Kuwait's trade surplus narrowed to a 10-year low in 2015 mainly due to a decline in oil export earnings, while imports remained firm however, in line with good growth in the non-oil economy, according to a report on Saturday.
The surplus shrank from KD 20 billion in 2014 to KD seven billion in 2015, the trade balance was mainly driven lower by a drop in oil export revenues as a result of lower oil prices, according to a report by the National Bank of Kuwait (NBK).
A further decline in non-oil export earnings and a pickup in imports also weighed down on the overall balance. The surplus is expected to remain under pressure while oil prices remain low or until oil prices begin to strengthen later in the year.
Oil export receipts tumbled by 45 percent year-on-year in 2015 to KD 14.7 billion, its lowest in five years and oil export revenues retreated amid markedly lower oil prices in 2015, it added.
The Kuwait Export Crude (KEC) price declined 50 percent during the year and averaged USD 47.2 per barrel. Oil export revenues are projected to edge lower, at least in the near to medium term, as oil prices continue to remain weak.
So far in 1Q16, KEC has averaged USD 26.0 per barrel. Non-oil exports continued to decline in 2015, but at a notably lower rate of 1 percent.
Non-oil export earnings, which are predominantly driven by ethylene prices, continued to contract, albeit at a slower pace, as the rate of decline in ethylene prices moderated, the report noted.
A stronger Kuwaiti dinar against most major currencies (with the exception of the US dollar) has also limited any significant gains in non-oil export growth. However, growth in 4Q15 non-oil exports edged back into positive territory for the first time in almost a year.
This segment is expected to continue to witness positive gains in 1Q16, on the back of a recovery in ethylene prices, the report pointed out.

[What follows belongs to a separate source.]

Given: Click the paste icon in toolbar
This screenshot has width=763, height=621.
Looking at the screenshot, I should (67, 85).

In addition, the Import growth moderated for the most part of 2015, but still logged in another historic high of KD 2.5 billion for the year. The stark slowdown in imports in 3Q15 appears to have been short-lived, following the healthy rebound in the final quarter of 2015.

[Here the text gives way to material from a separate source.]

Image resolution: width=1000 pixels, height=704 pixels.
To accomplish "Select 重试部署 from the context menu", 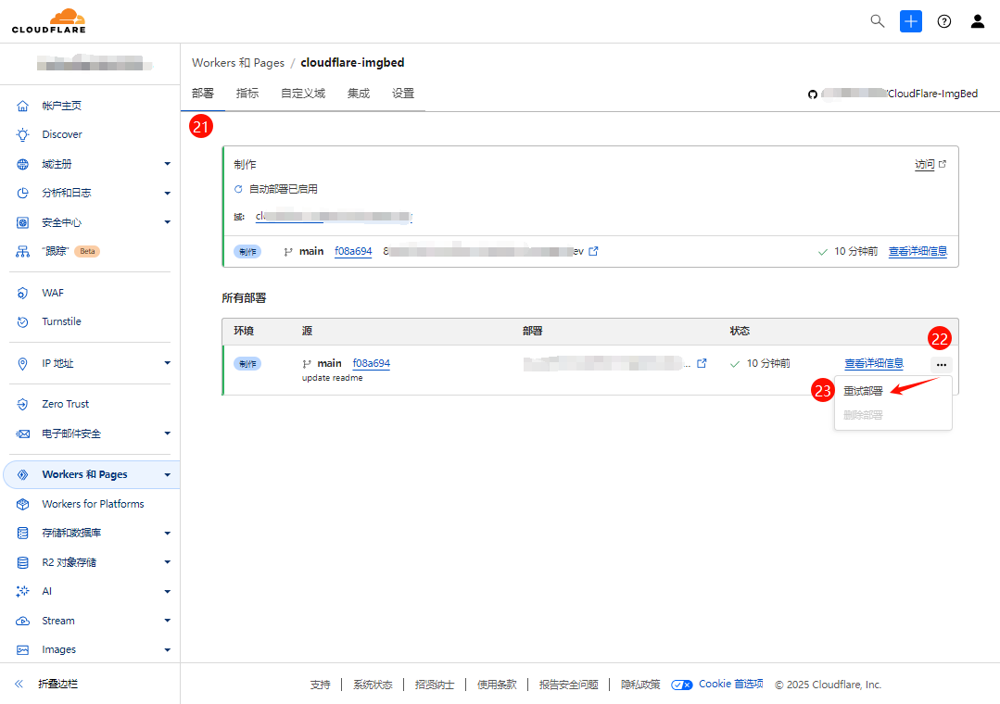I will click(x=863, y=391).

The rebound came on the back of a jump in consumer goods imports, which more than offset the slowdown in capital goods imports.

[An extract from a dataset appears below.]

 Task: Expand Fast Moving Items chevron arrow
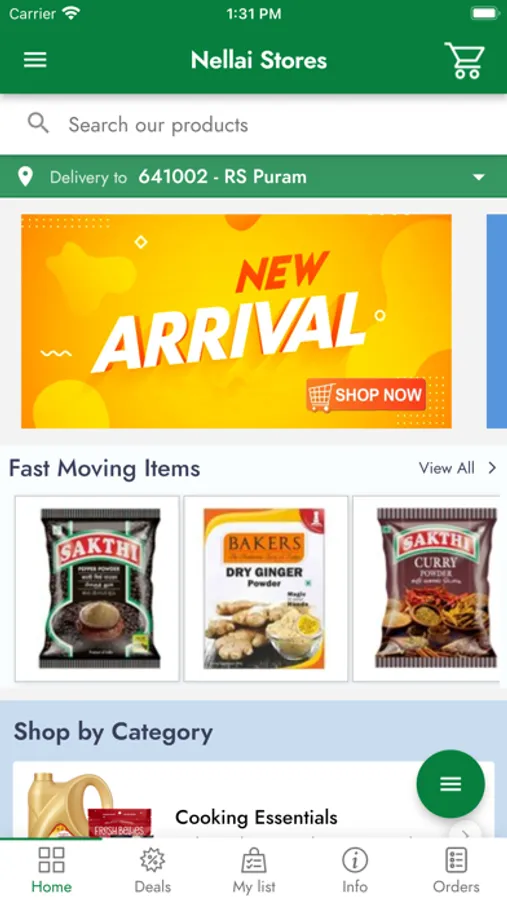[x=492, y=468]
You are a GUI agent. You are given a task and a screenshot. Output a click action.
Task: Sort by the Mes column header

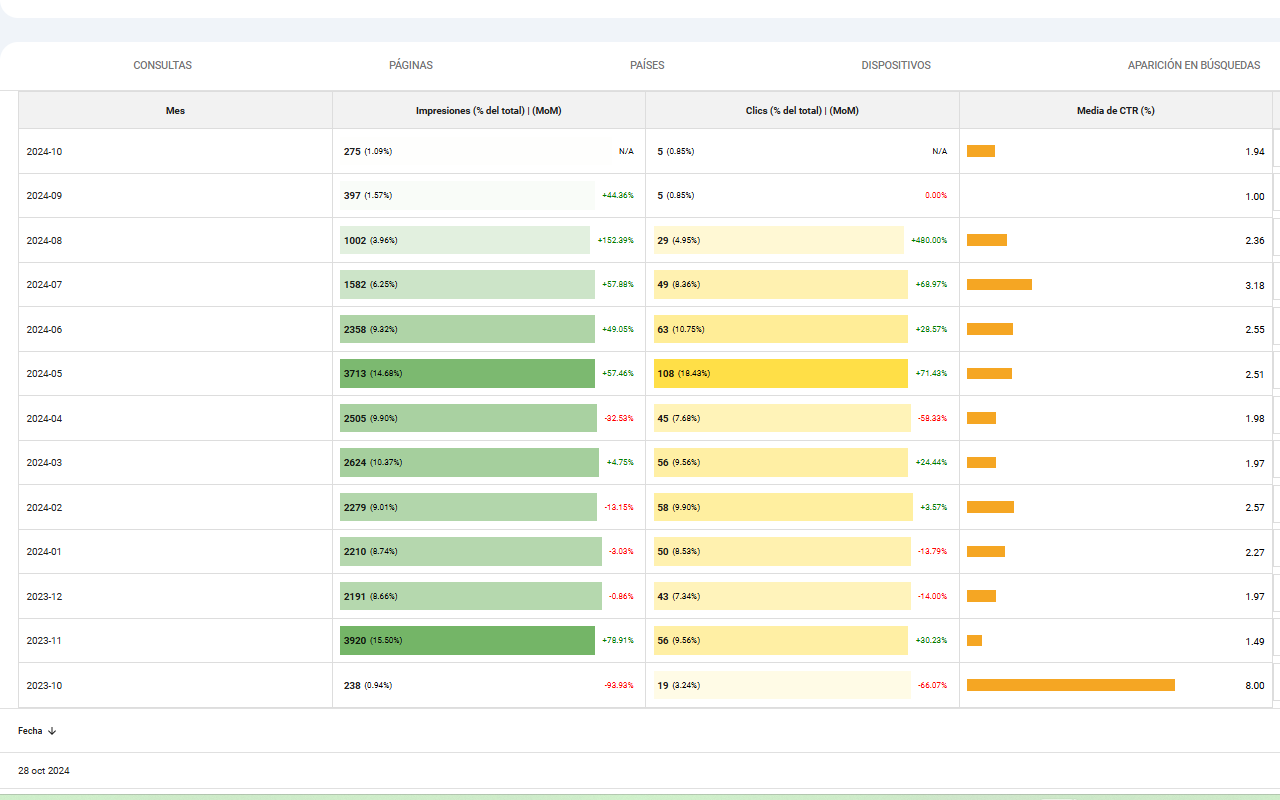[x=175, y=111]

Although growth in capital goods imports slowed down rather significantly in 4Q15, this may be a one-off, after several months of robust growth rates.
Import growth is forecast to remain strong in the near to medium term primarily because of healthy consumer and investment spending, shoring up non-oil GDP growth. Growth in capital goods imports is gradually edging higher on the back of higher spending in capital projects.
And the stronger Kuwaiti dinar, which makes imports more affordable, is also expected to continue to support demand for consumer and transportation goods. it added.